- [Requisitos do exercício]
a – Responda com base no texto sobre o caso Guerrero:
(i) Quantas finalizações a Argentina teve no jogo contra o Peru?
(ii) Que substância o exame identificou na urina do atacante?
(iii) Por quanto tempo a comissão disciplinar da Fifa afastou o peruano enquanto o caso era analisado?
b – Reproduza sem nenhuma alteração o trecho do texto sobre o caso Guerrero que vai de "No dia cinco" a "duas dos peruanos.".
#### Texto fornecido ####
No dia cinco de outubro de 2017 a Argentina recebeu o Peru em jogo das eliminatórias da Copa. Penúltima rodada, a alviceleste ameaçando não se classificar para a Rússia enquanto o time comandado por Ricardo Gareca se aproximava de fazer história e voltar para uma Copa do Mundo depois de 36 anos. Uma Bombonera abarrotada e um Messi endiabrado foram frustrados pelo goleiro Gallese. Final: zero a zero no placar com 22 finalizações para os argentinos e apenas duas dos peruanos.
Um dos chutes a gol dados pelo time de branco quase mudou a história daquele jogo. Paolo Guerrero, camisa 9, capitão e ídolo nacional quase meteu um golaço aos 50 do segundo tempo. A cobrança perfeita de falta foi desviada por grande ação do goleiro Romero. Antes que se pudesse bater o escanteio originado pela defesa, o juiz encerrou o jogo.
Guerrero, depois de cumprimentar seus companheiros pelo pontinho conquistado em terreno hostil, descia para os vestiários quando foi convocado para a realização de mais um rotineiro exame antidoping. O resultado desse teste alteraria para sempre a sua carreira.
O exame identificou benzoilecgonina na urina do atacante. A substância é um metabólico da cocaína e é proibida pela Wada (Agência Mundial Antidoping). Por se tratar de uma amostra colhida em jogo internacional, o julgamento foi encaminhado para uma comissão disciplinar da Fifa que optou por, de cara, afastar o peruano dos campos por um mês enquanto o caso era analisado.
De imediato a notícia espantou peruanos e brasileiros. Então jogador do Flamengo, Guerrero agora teria de se explicar sobre um suposto consumo de droga. A coisa - por óbvio - cresceu na internet, onde a combinação Guerrero + Cocaína gerou um sem-número de memes e piadinhas cretinas.
Qualquer análise mais sensata da situação, por outro lado, indicava que algo de esquisito estava acontecendo. Um jogador de 34 anos que nunca teve absolutamente nenhum problema relacionado a drogas ou doping ser pego por um suposto uso recreativo de cocaína um dia antes de um dos jogos mais importantes da sua vida parecia estranho. Ainda mais por se tratar de uma droga que não geraria nenhum ganho esportivo, não melhoraria desempenho, não teria poder de aumentar a performance do camisa nove sob nenhum aspecto.
#### Dados fornecidos ####
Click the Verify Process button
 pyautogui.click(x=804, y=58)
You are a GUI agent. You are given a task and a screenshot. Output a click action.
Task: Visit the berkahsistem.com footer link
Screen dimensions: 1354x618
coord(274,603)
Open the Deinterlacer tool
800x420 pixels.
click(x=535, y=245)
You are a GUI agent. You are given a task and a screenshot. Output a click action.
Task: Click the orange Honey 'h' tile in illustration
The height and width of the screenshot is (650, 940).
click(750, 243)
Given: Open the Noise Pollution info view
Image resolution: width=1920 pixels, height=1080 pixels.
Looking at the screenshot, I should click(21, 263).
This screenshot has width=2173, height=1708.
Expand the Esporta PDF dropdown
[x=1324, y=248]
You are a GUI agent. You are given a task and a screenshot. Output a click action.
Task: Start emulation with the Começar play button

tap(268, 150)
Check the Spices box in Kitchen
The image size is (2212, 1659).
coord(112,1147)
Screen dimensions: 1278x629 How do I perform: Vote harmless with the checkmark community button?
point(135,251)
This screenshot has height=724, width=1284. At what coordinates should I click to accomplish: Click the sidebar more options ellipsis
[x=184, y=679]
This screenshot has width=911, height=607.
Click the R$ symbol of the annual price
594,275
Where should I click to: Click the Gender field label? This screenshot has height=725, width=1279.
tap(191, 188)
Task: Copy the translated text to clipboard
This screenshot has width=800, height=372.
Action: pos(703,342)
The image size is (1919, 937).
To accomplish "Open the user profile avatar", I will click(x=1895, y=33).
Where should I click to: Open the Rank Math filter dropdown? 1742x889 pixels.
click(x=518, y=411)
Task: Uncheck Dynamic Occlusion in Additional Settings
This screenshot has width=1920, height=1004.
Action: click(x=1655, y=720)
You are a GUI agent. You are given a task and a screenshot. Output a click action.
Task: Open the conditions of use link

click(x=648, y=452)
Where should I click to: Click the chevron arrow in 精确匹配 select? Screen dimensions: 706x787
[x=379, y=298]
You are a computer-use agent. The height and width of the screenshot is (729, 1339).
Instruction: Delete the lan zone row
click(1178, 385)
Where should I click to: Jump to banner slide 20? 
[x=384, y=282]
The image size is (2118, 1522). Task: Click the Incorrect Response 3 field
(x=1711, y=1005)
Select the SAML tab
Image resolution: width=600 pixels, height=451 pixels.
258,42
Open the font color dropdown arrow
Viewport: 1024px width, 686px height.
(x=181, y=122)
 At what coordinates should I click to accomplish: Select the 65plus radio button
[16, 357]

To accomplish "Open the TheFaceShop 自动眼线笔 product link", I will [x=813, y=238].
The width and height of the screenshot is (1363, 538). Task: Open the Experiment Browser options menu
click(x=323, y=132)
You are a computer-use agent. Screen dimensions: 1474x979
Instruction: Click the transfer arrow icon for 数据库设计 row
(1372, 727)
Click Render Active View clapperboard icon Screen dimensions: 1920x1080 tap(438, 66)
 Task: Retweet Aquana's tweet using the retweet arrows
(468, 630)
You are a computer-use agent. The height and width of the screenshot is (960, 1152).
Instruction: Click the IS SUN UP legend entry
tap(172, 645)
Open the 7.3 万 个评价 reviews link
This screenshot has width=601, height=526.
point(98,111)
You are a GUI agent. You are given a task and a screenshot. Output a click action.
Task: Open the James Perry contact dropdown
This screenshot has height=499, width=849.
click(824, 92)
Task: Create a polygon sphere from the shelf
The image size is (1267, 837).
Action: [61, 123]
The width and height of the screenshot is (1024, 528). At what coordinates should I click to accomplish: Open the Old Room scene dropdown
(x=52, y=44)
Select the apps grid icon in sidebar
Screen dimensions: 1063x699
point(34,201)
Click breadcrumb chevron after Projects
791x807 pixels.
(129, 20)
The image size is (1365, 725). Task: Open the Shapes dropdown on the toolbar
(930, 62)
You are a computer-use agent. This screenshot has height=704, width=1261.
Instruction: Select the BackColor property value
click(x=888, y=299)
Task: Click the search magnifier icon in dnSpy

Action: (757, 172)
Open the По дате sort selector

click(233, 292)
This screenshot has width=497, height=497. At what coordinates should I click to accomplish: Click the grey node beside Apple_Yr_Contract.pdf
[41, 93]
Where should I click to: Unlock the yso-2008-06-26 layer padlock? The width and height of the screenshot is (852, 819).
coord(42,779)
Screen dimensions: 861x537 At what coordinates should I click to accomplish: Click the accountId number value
####
- [Respostas por tarefa]
a –
(i) 22 finalizações.
(ii) Benzoilecgonina.
(iii) Um mês.

b –
No dia cinco de outubro de 2017 a Argentina recebeu o Peru em jogo das eliminatórias da Copa. Penúltima rodada, a alviceleste ameaçando não se classificar para a Rússia enquanto o time comandado por Ricardo Gareca se aproximava de fazer história e voltar para uma Copa do Mundo depois de 36 anos. Uma Bombonera abarrotada e um Messi endiabrado foram frustrados pelo goleiro Gallese. Final: zero a zero no placar com 22 finalizações para os argentinos e apenas duas dos peruanos.